** Start **

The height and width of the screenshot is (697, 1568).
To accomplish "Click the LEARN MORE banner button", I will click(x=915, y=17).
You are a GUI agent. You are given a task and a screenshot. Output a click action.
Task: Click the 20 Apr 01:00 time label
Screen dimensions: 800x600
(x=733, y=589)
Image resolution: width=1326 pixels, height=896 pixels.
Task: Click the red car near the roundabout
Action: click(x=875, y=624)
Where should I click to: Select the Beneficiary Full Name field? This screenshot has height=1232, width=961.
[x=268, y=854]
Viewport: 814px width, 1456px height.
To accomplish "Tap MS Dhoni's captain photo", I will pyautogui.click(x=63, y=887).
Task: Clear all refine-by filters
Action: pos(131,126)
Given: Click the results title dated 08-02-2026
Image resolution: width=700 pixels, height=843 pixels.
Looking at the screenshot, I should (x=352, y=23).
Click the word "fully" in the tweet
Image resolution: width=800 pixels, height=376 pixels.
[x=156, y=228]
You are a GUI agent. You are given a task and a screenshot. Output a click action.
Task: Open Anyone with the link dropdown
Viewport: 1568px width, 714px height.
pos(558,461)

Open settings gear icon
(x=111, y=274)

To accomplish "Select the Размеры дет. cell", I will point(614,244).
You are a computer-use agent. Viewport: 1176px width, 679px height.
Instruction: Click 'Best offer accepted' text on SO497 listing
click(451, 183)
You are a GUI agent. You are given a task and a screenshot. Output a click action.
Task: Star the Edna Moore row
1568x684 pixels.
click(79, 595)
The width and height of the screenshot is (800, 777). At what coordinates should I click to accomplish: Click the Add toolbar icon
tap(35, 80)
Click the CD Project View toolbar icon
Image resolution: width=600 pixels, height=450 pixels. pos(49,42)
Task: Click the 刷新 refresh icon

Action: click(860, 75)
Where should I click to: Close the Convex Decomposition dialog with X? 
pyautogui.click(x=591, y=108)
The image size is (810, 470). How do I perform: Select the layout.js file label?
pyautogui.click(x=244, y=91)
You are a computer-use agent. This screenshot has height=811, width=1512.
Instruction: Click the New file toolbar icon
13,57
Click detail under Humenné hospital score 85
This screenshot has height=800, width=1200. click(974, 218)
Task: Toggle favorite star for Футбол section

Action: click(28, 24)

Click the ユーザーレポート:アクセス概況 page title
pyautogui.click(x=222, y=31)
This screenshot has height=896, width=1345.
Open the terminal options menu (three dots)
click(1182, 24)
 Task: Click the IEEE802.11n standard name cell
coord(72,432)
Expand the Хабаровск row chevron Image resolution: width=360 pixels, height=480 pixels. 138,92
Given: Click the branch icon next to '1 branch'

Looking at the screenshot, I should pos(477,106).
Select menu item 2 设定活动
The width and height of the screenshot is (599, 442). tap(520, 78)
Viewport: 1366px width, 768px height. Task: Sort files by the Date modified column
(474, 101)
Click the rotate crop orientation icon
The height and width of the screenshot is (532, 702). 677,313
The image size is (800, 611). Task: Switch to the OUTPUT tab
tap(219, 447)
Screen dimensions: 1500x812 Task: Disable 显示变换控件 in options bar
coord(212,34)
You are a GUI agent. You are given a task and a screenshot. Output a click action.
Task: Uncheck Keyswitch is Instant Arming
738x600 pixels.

** End **

- **What to work on**
Put the lines above into a Markdown table with the columns Row and Line, numbering each row and leaving out blank lines.

- **The answer**
| Row | Line |
|---|---|
| 1 | The height and width of the screenshot is (697, 1568). |
| 2 | To accomplish "Click the LEARN MORE banner button", I will click(x=915, y=17). |
| 3 | You are a GUI agent. You are given a task and a screenshot. Output a click action. |
| 4 | Task: Click the 20 Apr 01:00 time label |
| 5 | Screen dimensions: 800x600 |
| 6 | (x=733, y=589) |
| 7 | Image resolution: width=1326 pixels, height=896 pixels. |
| 8 | Task: Click the red car near the roundabout |
| 9 | Action: click(x=875, y=624) |
| 10 | Where should I click to: Select the Beneficiary Full Name field? This screenshot has height=1232, width=961. |
| 11 | [x=268, y=854] |
| 12 | Viewport: 814px width, 1456px height. |
| 13 | To accomplish "Tap MS Dhoni's captain photo", I will pyautogui.click(x=63, y=887). |
| 14 | Task: Clear all refine-by filters |
| 15 | Action: pos(131,126) |
| 16 | Given: Click the results title dated 08-02-2026 |
| 17 | Image resolution: width=700 pixels, height=843 pixels. |
| 18 | Looking at the screenshot, I should (x=352, y=23). |
| 19 | Click the word "fully" in the tweet |
| 20 | Image resolution: width=800 pixels, height=376 pixels. |
| 21 | [x=156, y=228] |
| 22 | You are a GUI agent. You are given a task and a screenshot. Output a click action. |
| 23 | Task: Open Anyone with the link dropdown |
| 24 | Viewport: 1568px width, 714px height. |
| 25 | pos(558,461) |
| 26 | Open settings gear icon |
| 27 | (x=111, y=274) |
| 28 | To accomplish "Select the Размеры дет. cell", I will point(614,244). |
| 29 | You are a computer-use agent. Viewport: 1176px width, 679px height. |
| 30 | Instruction: Click 'Best offer accepted' text on SO497 listing |
| 31 | click(451, 183) |
| 32 | You are a GUI agent. You are given a task and a screenshot. Output a click action. |
| 33 | Task: Star the Edna Moore row |
| 34 | 1568x684 pixels. |
| 35 | click(79, 595) |
| 36 | The width and height of the screenshot is (800, 777). At what coordinates should I click to accomplish: Click the Add toolbar icon |
| 37 | tap(35, 80) |
| 38 | Click the CD Project View toolbar icon |
| 39 | Image resolution: width=600 pixels, height=450 pixels. pos(49,42) |
| 40 | Task: Click the 刷新 refresh icon |
| 41 | Action: click(860, 75) |
| 42 | Where should I click to: Close the Convex Decomposition dialog with X?  |
| 43 | pyautogui.click(x=591, y=108) |
| 44 | The image size is (810, 470). How do I perform: Select the layout.js file label? |
| 45 | pyautogui.click(x=244, y=91) |
| 46 | You are a computer-use agent. This screenshot has height=811, width=1512. |
| 47 | Instruction: Click the New file toolbar icon |
| 48 | 13,57 |
| 49 | Click detail under Humenné hospital score 85 |
| 50 | This screenshot has height=800, width=1200. click(974, 218) |
| 51 | Task: Toggle favorite star for Футбол section |
| 52 | Action: click(28, 24) |
| 53 | Click the ユーザーレポート:アクセス概況 page title |
| 54 | pyautogui.click(x=222, y=31) |
| 55 | This screenshot has height=896, width=1345. |
| 56 | Open the terminal options menu (three dots) |
| 57 | click(1182, 24) |
| 58 |  Task: Click the IEEE802.11n standard name cell |
| 59 | coord(72,432) |
| 60 | Expand the Хабаровск row chevron Image resolution: width=360 pixels, height=480 pixels. 138,92 |
| 61 | Given: Click the branch icon next to '1 branch' |
| 62 | Looking at the screenshot, I should pos(477,106). |
| 63 | Select menu item 2 设定活动 |
| 64 | The width and height of the screenshot is (599, 442). tap(520, 78) |
| 65 | Viewport: 1366px width, 768px height. Task: Sort files by the Date modified column |
| 66 | (474, 101) |
| 67 | Click the rotate crop orientation icon |
| 68 | The height and width of the screenshot is (532, 702). 677,313 |
| 69 | The image size is (800, 611). Task: Switch to the OUTPUT tab |
| 70 | tap(219, 447) |
| 71 | Screen dimensions: 1500x812 Task: Disable 显示变换控件 in options bar |
| 72 | coord(212,34) |
| 73 | You are a GUI agent. You are given a task and a screenshot. Output a click action. |
| 74 | Task: Uncheck Keyswitch is Instant Arming |
| 75 | 738x600 pixels. |